What needs to be done: Write out each line of the listing as it stands, without the images.

Entries provided Block Start

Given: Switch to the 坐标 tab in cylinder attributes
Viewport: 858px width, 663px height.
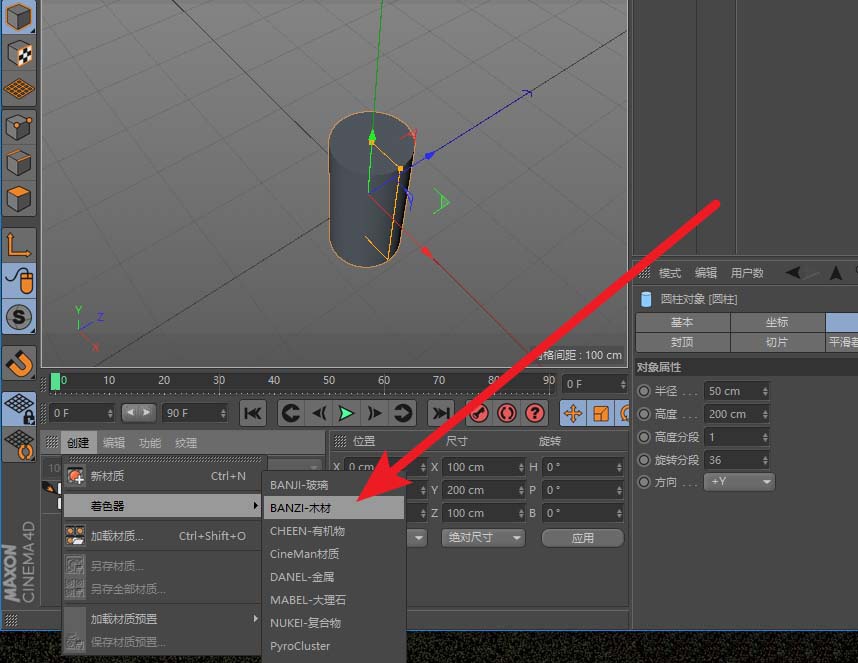Looking at the screenshot, I should point(779,322).
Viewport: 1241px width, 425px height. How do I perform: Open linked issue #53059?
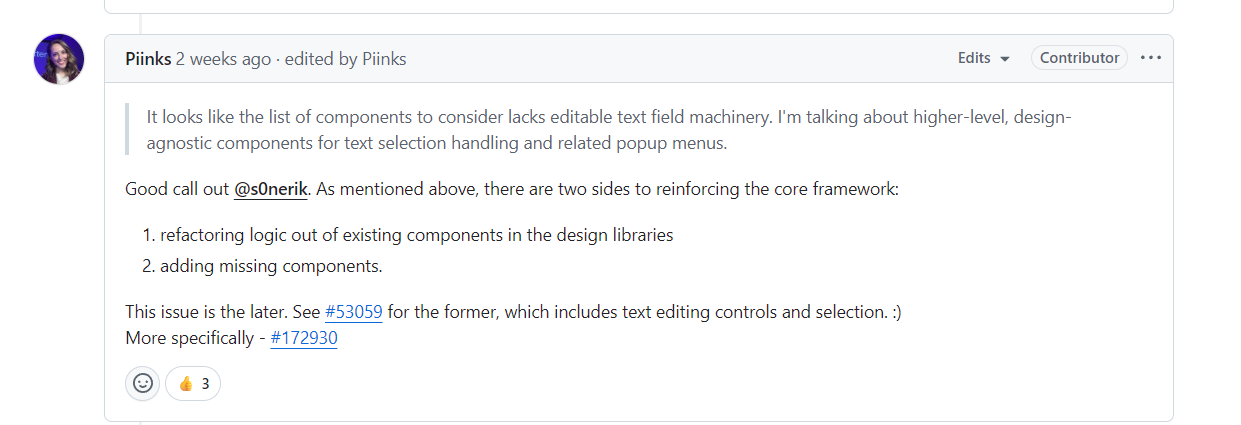point(354,312)
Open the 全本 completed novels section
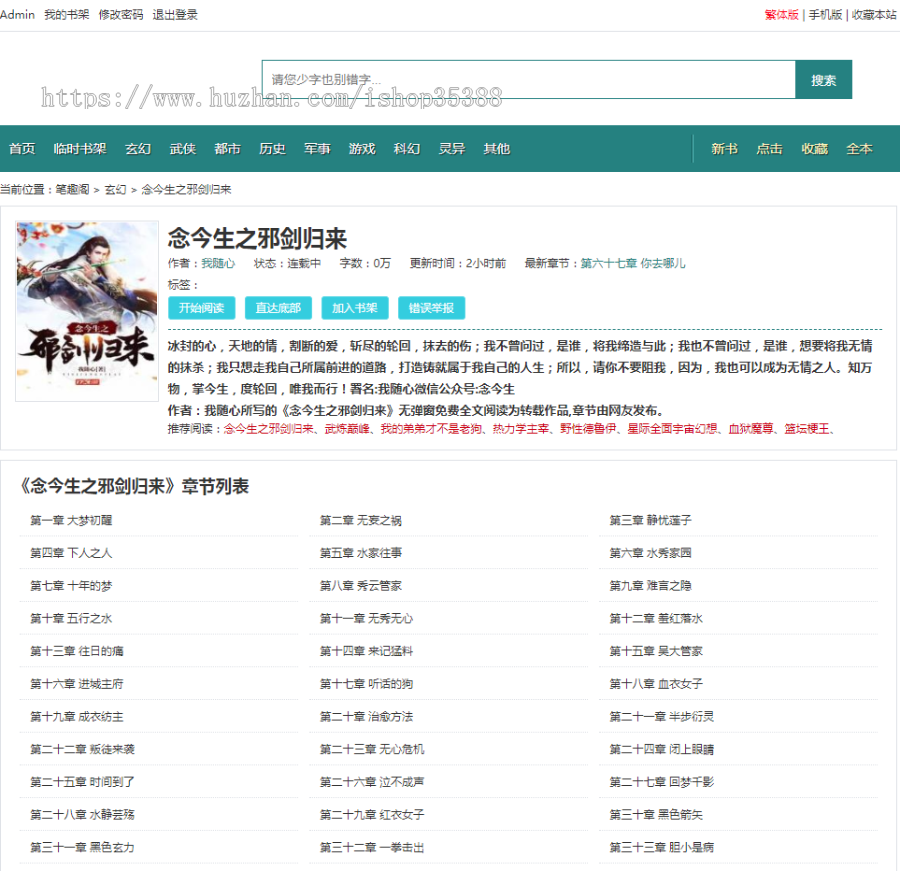 860,147
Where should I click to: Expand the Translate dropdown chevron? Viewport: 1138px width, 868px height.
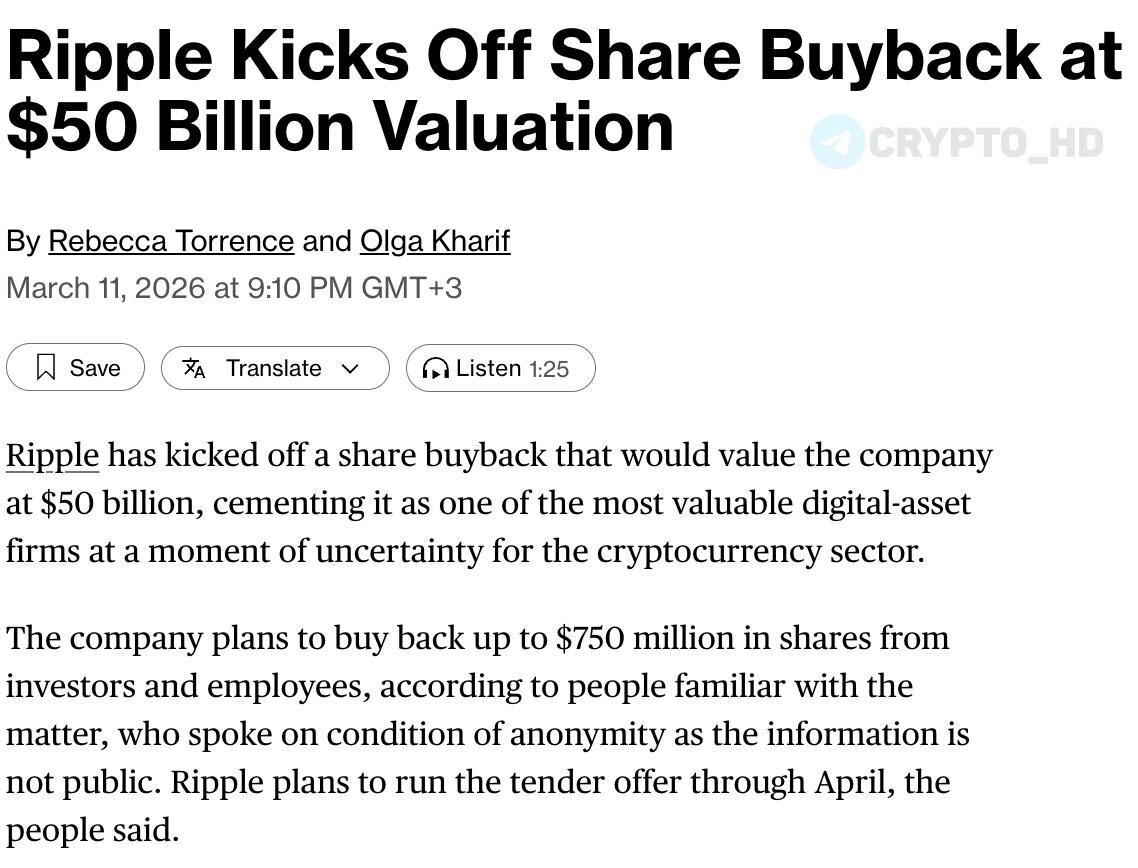coord(350,369)
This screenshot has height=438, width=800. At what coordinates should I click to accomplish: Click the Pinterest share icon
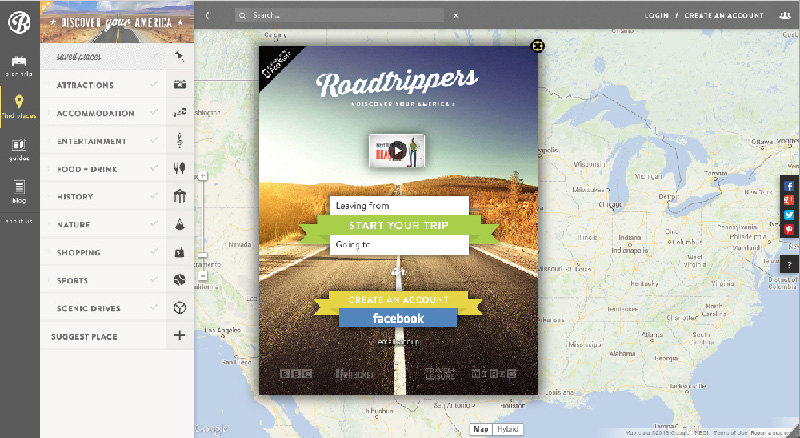pyautogui.click(x=789, y=229)
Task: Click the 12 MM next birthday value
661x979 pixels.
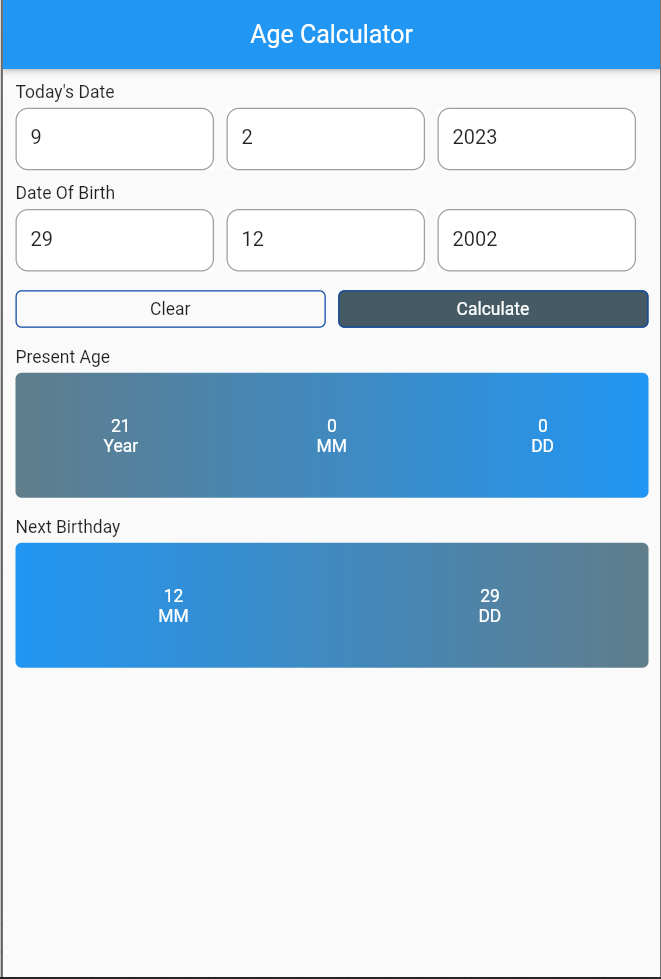Action: (173, 605)
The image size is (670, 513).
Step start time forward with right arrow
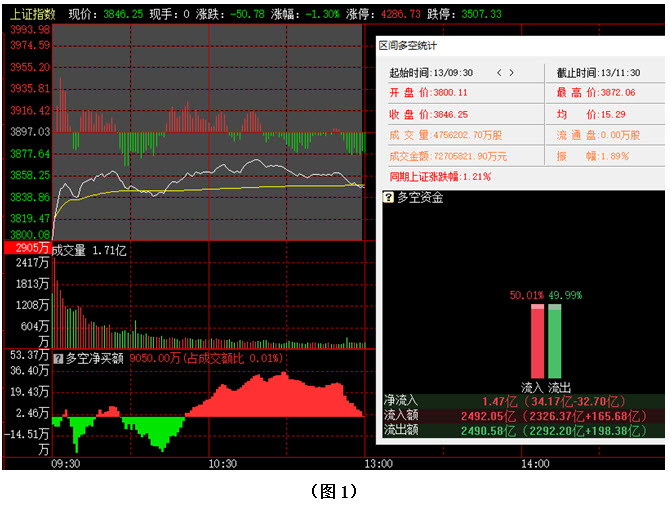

Entries provided Block End

Response below:
Given: Switch to the 坐标 tab in cylinder attributes
Viewport: 858px width, 663px height.
Looking at the screenshot, I should point(779,322).
Viewport: 1241px width, 425px height. How do I perform: Open linked issue #53059?
point(354,312)
Open the 全本 completed novels section
 860,147
Where should I click to: Expand the Translate dropdown chevron? Viewport: 1138px width, 868px height.
coord(350,369)
This screenshot has height=438, width=800. At what coordinates should I click to accomplish: Click the Pinterest share icon
pyautogui.click(x=789, y=229)
Task: Click the 12 MM next birthday value
661x979 pixels.
Action: (173, 605)
The image size is (670, 513).
Step start time forward with right arrow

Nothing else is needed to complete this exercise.